Nous en revenons à la situation antérieure qui avait défrayé la chronique. Tout le monde le sait, c’est le président Macky Sall qui va désigner le prochain président de l’Assemblée nationale. Et il paraît qu’il a déjà choisi de reconduire Moustapha Niasse. Lui-même va désigner le président du groupe parlementaire de Benno Bokk Yaakaar car, qui peut le plus peut le moins. Dans toutes les organisations politiques, c’est la même chose. C’est le leader politique qui va le faire. Il en sera de même pour notre groupe. Et je pense, d’après les informations qui me sont parvenues, que ce sera Madické Niang. Il a le profil pour l’être. Il a toutes les compétences pour accomplir cette mission. Le président d’un groupe parlementaire, c’est comme un capitaine d’équipe. Il doit coordonner l’action de nos députés. C’est pourquoi il doit être un homme conciliant quand il le faut, difficilement malléable…

Vous ne ferez pas partie de cette équipe. Vous n’avez même pas été investi sur les listes. En avez-vous parlé avec Abdoulaye Wade ? Les raisons qui l’ont motivé ? Et comment l’avez-vous vécu ?

Je ne pense pas que ce soit une question qui mériterait une rencontre avec le président Wade. Je ne suis pas de ceux qui estiment qu’ils doivent toujours être devant. Je pense sincèrement remplir les critères pour être un bon député. Si on n’a pas retenu ma candidature, c’est parce que ceux qui l’ont fait ont leurs raisons. Tous ceux qui ont déposé ont voulu être investis. Mais tout le monde ne peut pas être sur les listes. Je demande juste que la prochaine fois, les critères soient portés à la connaissance des militants. Qu’ils puissent se préparer en conséquence.

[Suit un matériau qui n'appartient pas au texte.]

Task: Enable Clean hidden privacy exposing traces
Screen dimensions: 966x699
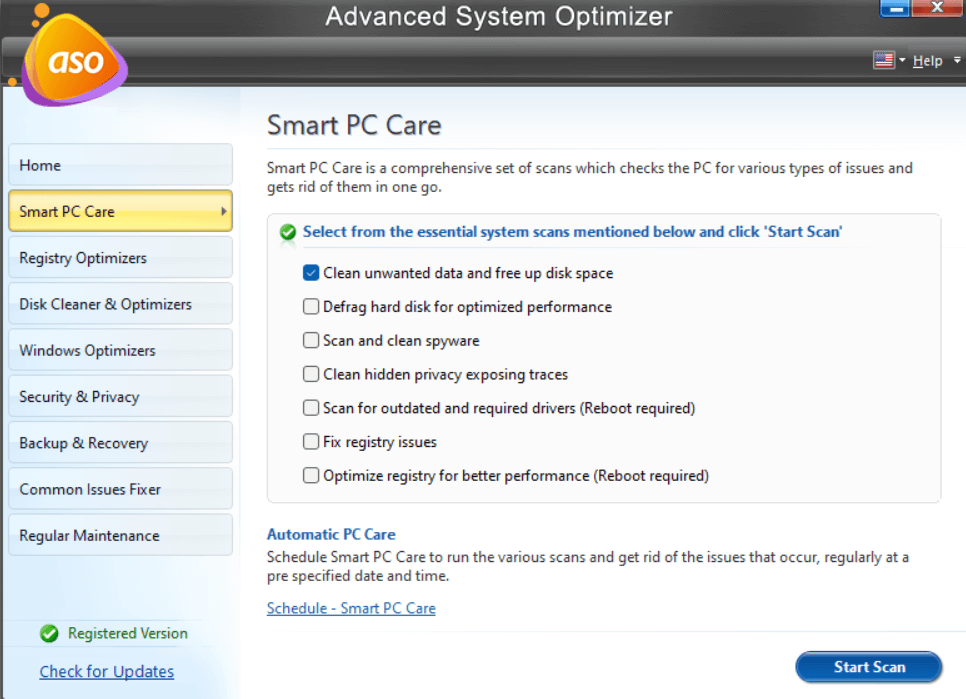Action: click(x=311, y=375)
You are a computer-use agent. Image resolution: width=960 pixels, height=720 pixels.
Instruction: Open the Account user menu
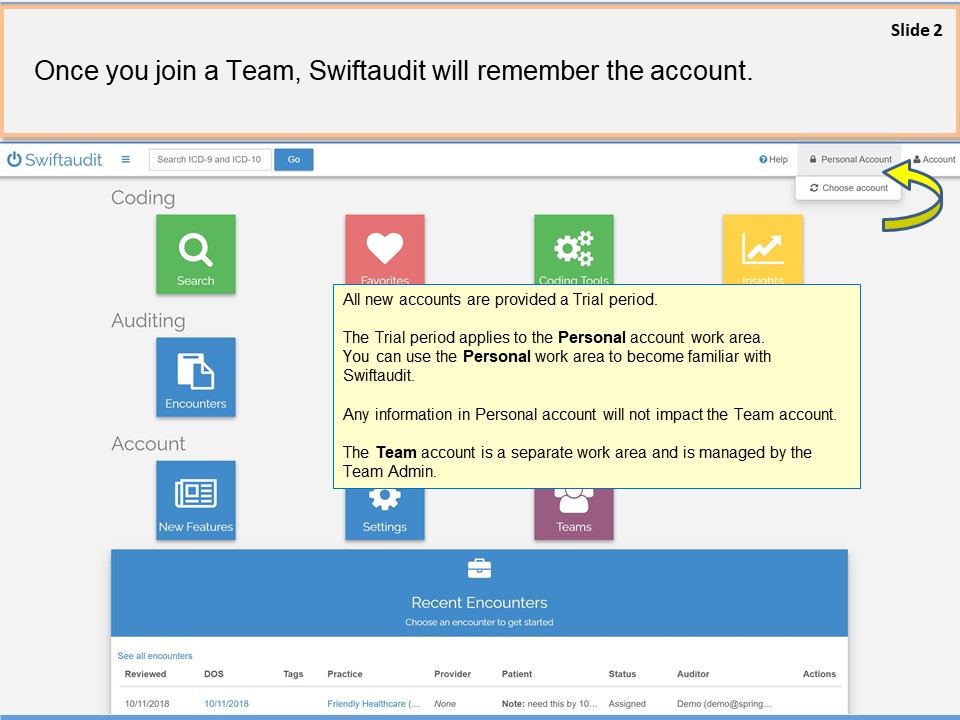click(x=934, y=159)
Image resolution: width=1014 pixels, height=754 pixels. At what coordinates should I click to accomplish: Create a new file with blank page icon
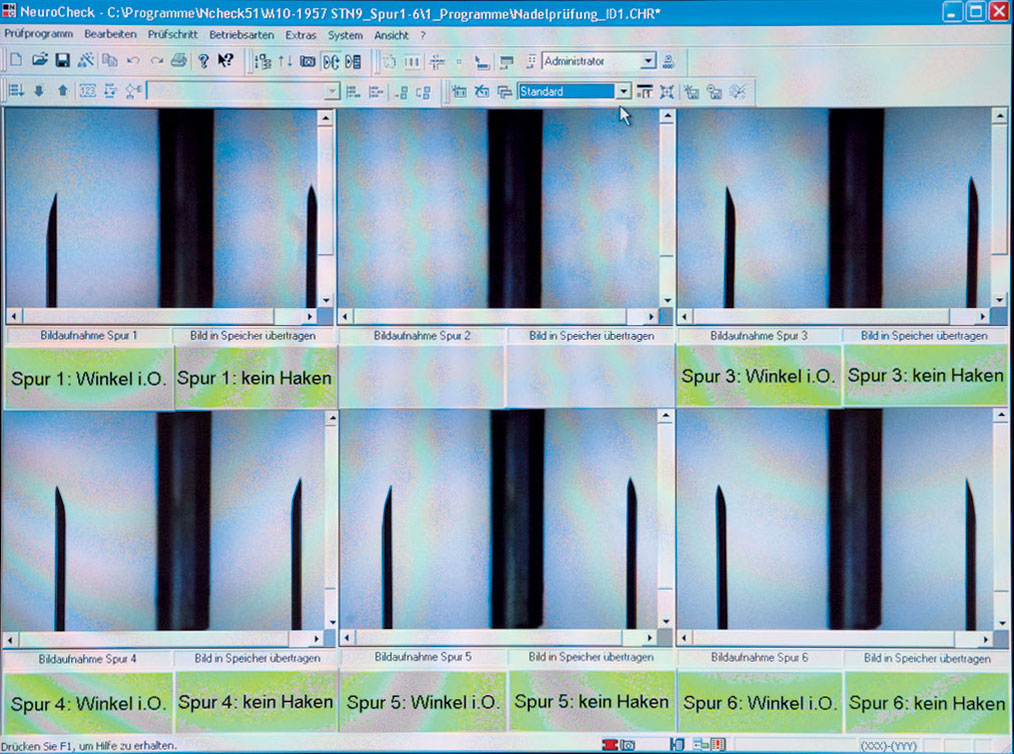(16, 61)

Oumar Sarr était de ceux qui en avaient la charge. Certains comme Farba, Aida Mbodj et Pape Samba Mboup fustigent sa gestion du parti. Partagez-vous leur opinion ?

Pape Samba Mboup et Farba Senghor ont été exclus du parti. Nous avons appris par la suite qu’ils ont été financés par le président Macky Sall pour affaiblir le PDS. Il est facile de s’attaquer à la gestion de Oumar, Wade ou de la direction. Mais ce qu’on peut retenir de Oumar, par rapport aux autres, c’est qu’il n’est pas un lâche. Comme tout individu, il a des atouts et des faiblesses. Malgré les critiques, il faut retenir qu’il n’est pas un lâche. C’est le plus important. La lâcheté est la source de tous les maux en politique.

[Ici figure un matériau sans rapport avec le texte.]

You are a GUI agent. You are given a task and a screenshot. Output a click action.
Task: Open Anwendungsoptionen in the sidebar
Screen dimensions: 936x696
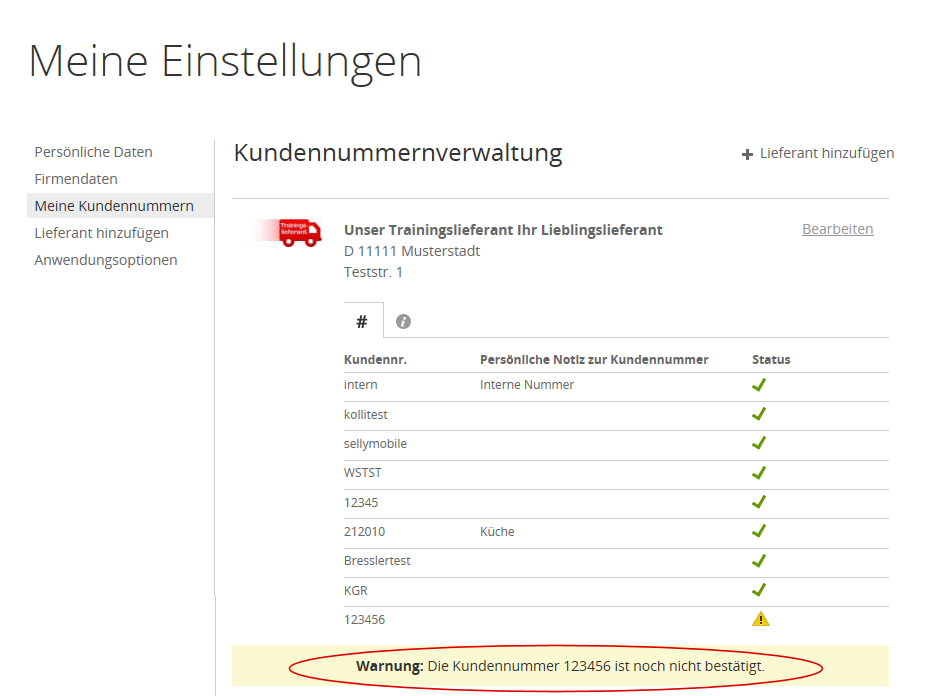click(x=106, y=260)
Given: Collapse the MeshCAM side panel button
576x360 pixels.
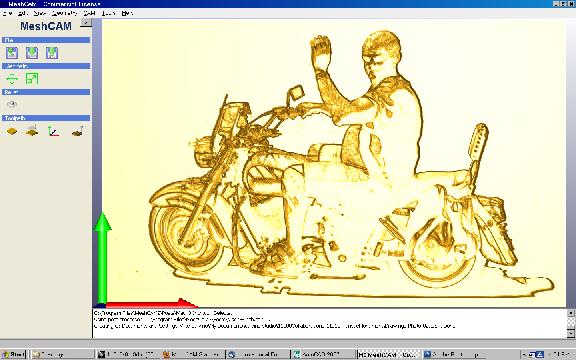Looking at the screenshot, I should pos(86,22).
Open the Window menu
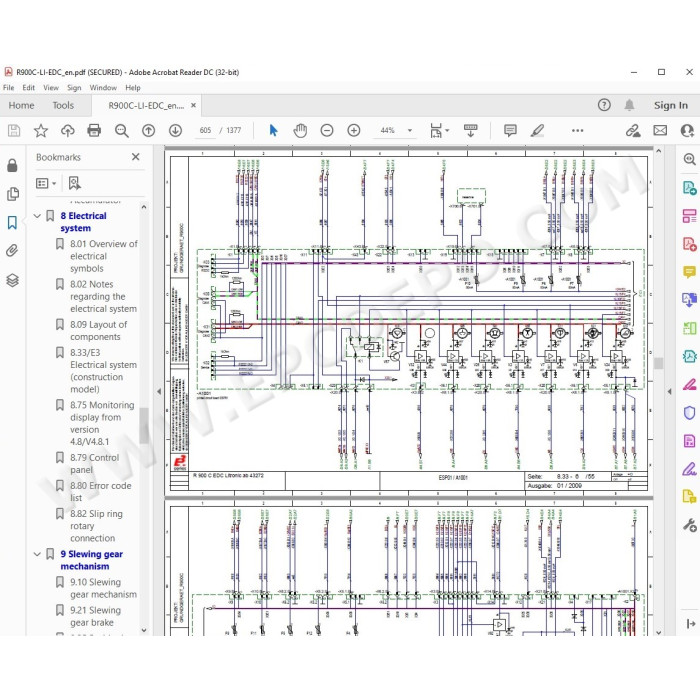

Quid de votre candidat ? A quand son retour au Sénégal ?

La présence ou non de Karim n’est pas importante pour nous. Les conditions dans lesquelles il a été exilé du pays sont connues de tous. C’est le président Macky qui l’a forcé à s’exiler. C’est lui qui avait dit : ‘’Je vais réduire l’opposition à sa plus faible expression et laissez-moi avec mes frère du PDS, je vais m’en occuper.’’ Mais tôt ou tard, Karim Wade sera là et il fera ce qu’on attend de lui.

Comment appréciez-vous la proximité de Macky Sall avec les socialistes comme Abdou Diouf, Ousmane Tanor Dieng, Moustapha Niasse et ses relations heurtées avec Abdoulaye Wade ?

Le grand mal de Macky Sall, c’est de vouloir renier à son passé, son héritage. Il n’est pas bon de renier à son héritage. Tous ceux qui l’ont fait l’ont regretté. Je comprends qu’il puisse ne pas s’entendre avec le président Wade. Je comprends qu’il s’entende avec le Président Diouf. Mais qu’il puisse avoir des relations aussi amicales, aussi fraternelles, aussi respectueuses avec Diouf et ne pas avoir de meilleures attitudes pour Wade qui lui a tout donné, j’ai du mal à le comprendre. Or, si vous lui retirez ce que Abdoulaye Wade lui a donné, il ne lui restera pas grand-chose.